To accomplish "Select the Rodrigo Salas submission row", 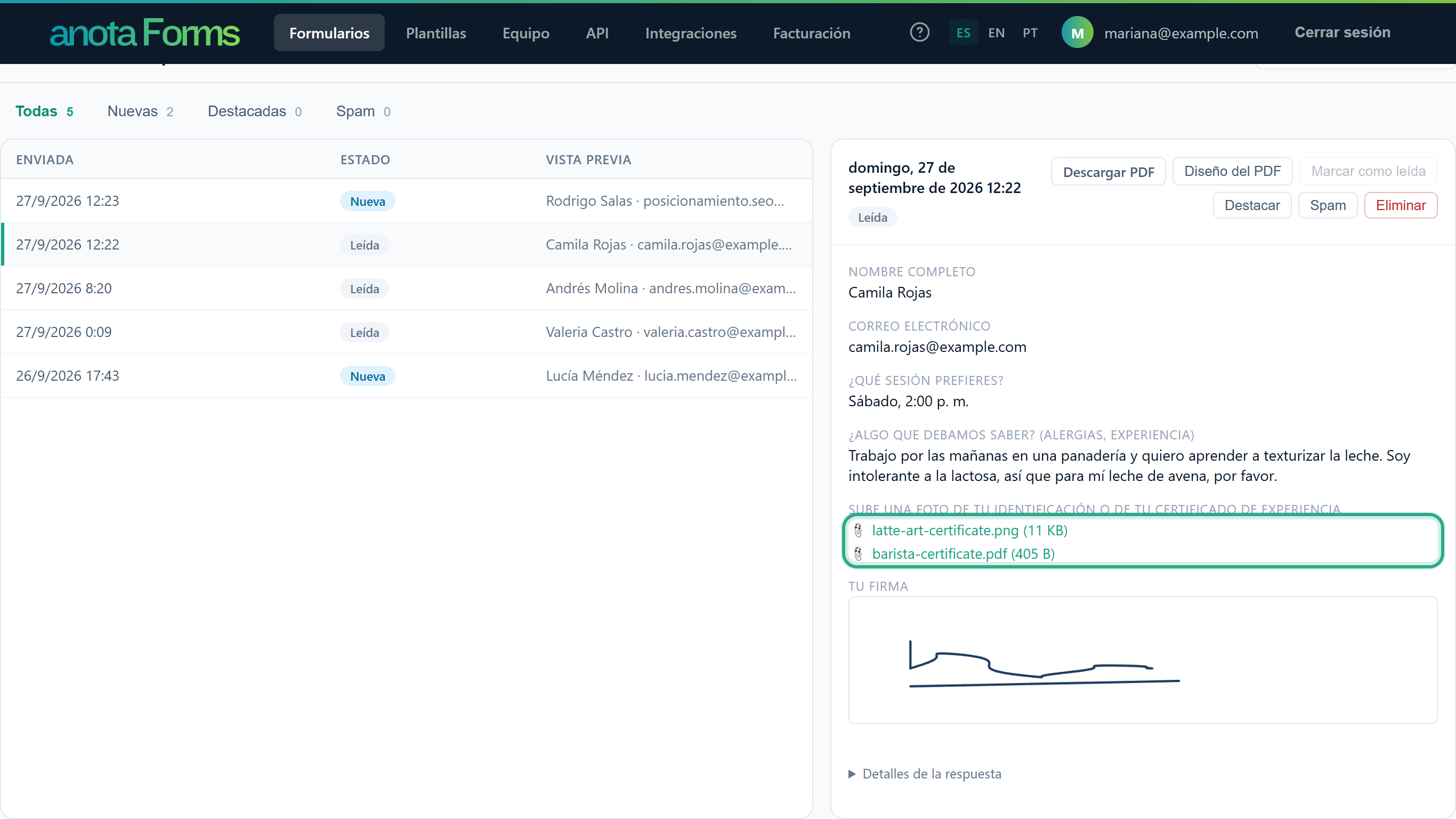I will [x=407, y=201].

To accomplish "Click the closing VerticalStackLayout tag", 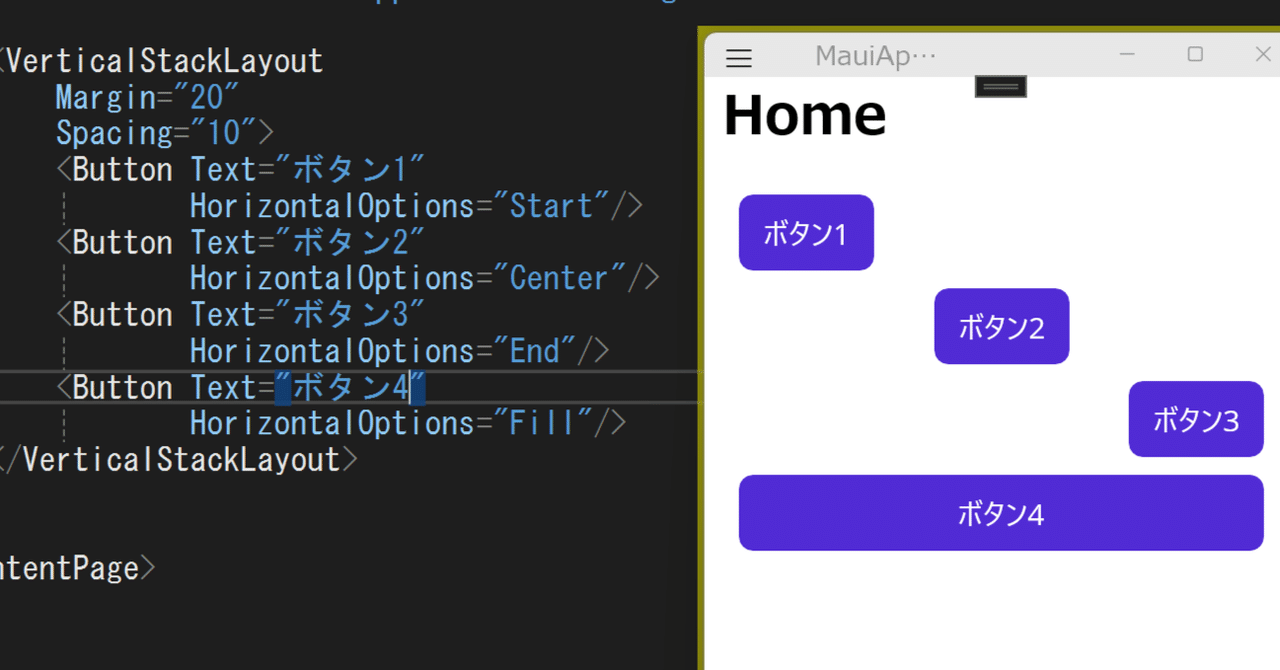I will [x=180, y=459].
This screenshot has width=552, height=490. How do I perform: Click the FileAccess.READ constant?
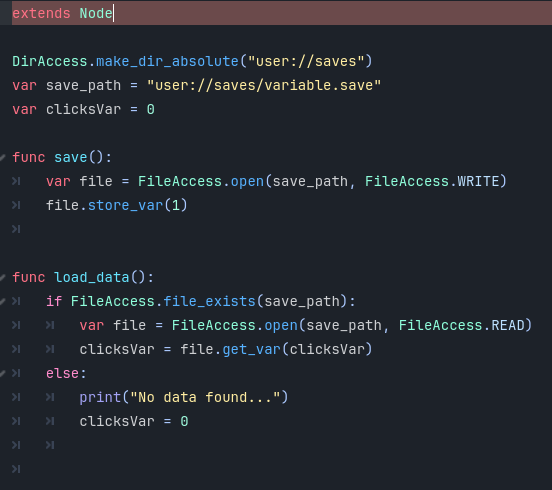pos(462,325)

#####

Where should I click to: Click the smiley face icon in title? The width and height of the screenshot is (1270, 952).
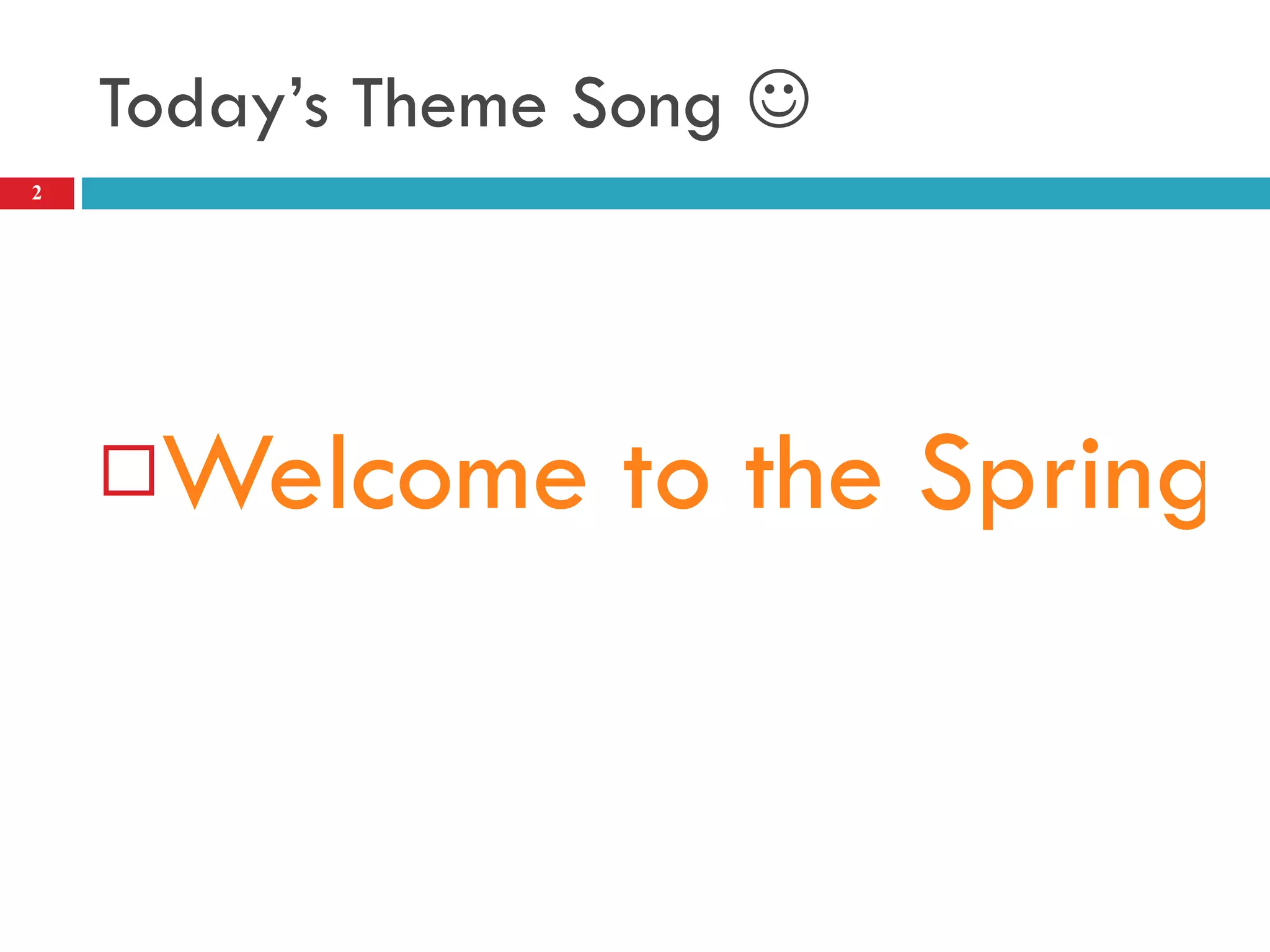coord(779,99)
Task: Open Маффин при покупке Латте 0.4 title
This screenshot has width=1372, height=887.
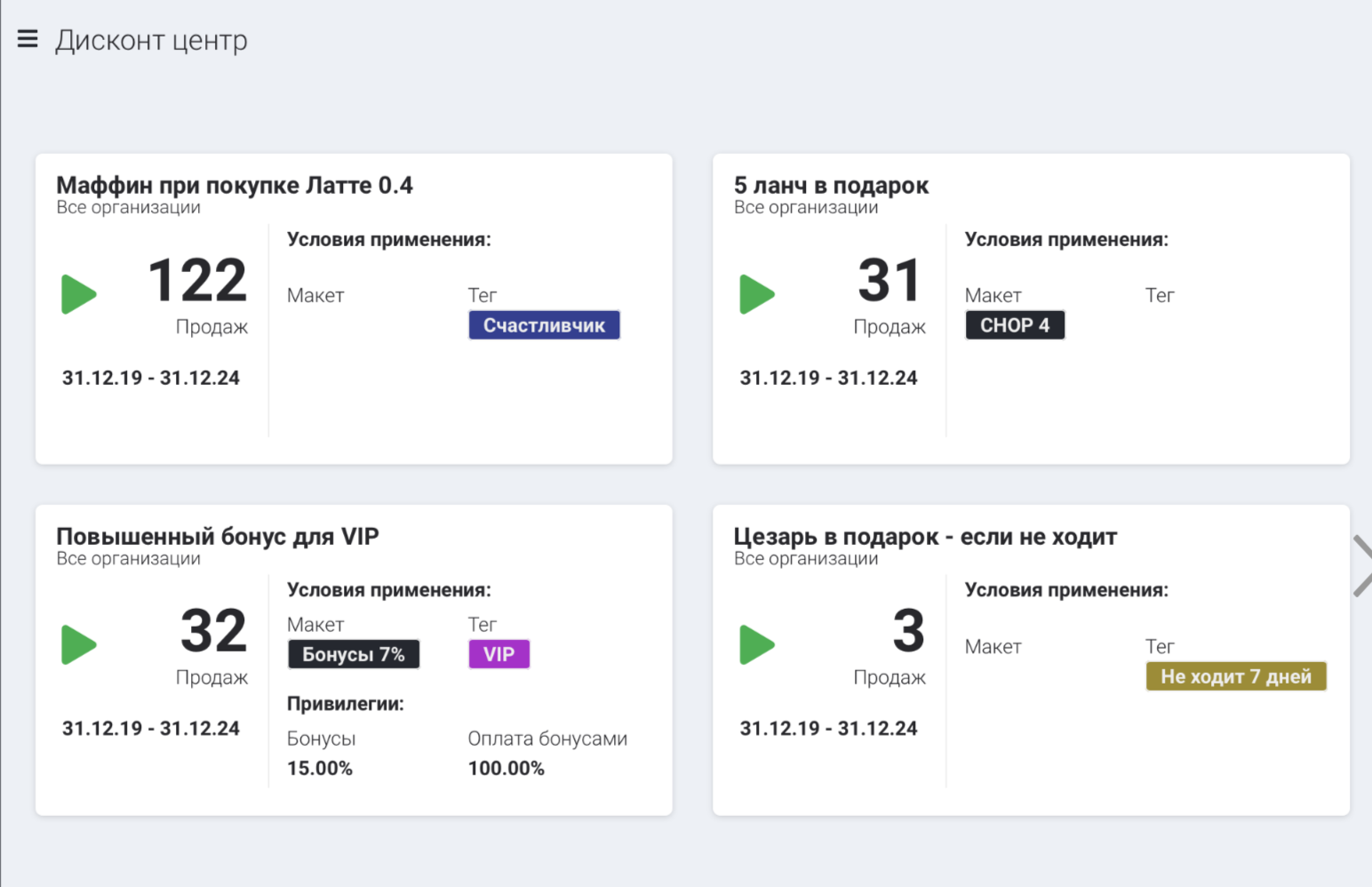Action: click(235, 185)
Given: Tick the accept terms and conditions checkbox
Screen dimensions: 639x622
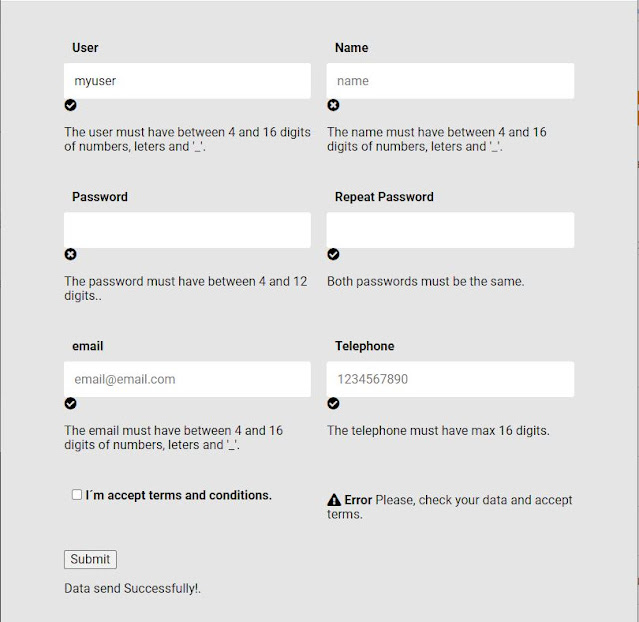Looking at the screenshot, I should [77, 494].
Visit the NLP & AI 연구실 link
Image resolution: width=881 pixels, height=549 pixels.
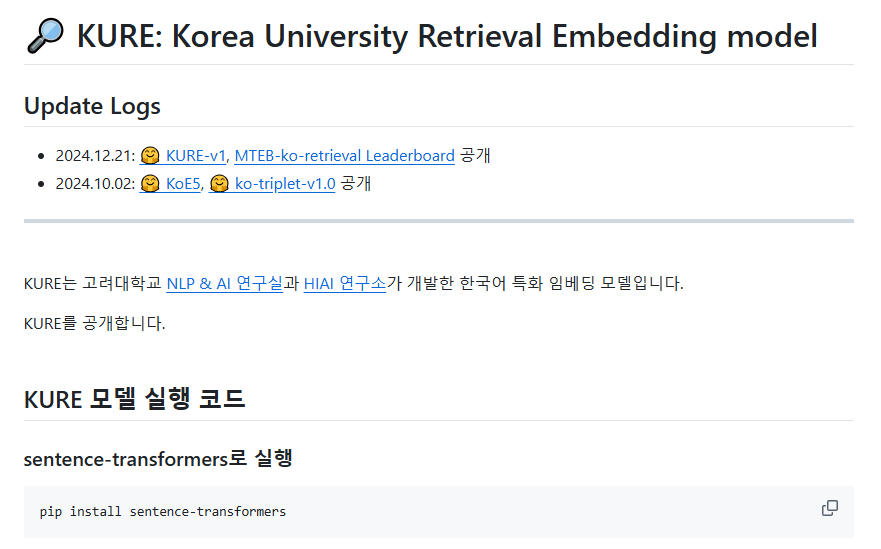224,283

#####

For this exercise, please set down exactly the lines of the listing above from the line with "Where should I" up to and including the line with "Visit the NLP & AI 연구실 link", and no pictures.

Where should I click to: Click the smiley face icon in title? The width and height of the screenshot is (1270, 952).
coord(779,99)
Task: Open Маффин при покупке Латте 0.4 title
This screenshot has width=1372, height=887.
Action: click(235, 185)
Given: Tick the accept terms and conditions checkbox
Screen dimensions: 639x622
Looking at the screenshot, I should [77, 494].
Visit the NLP & AI 연구실 link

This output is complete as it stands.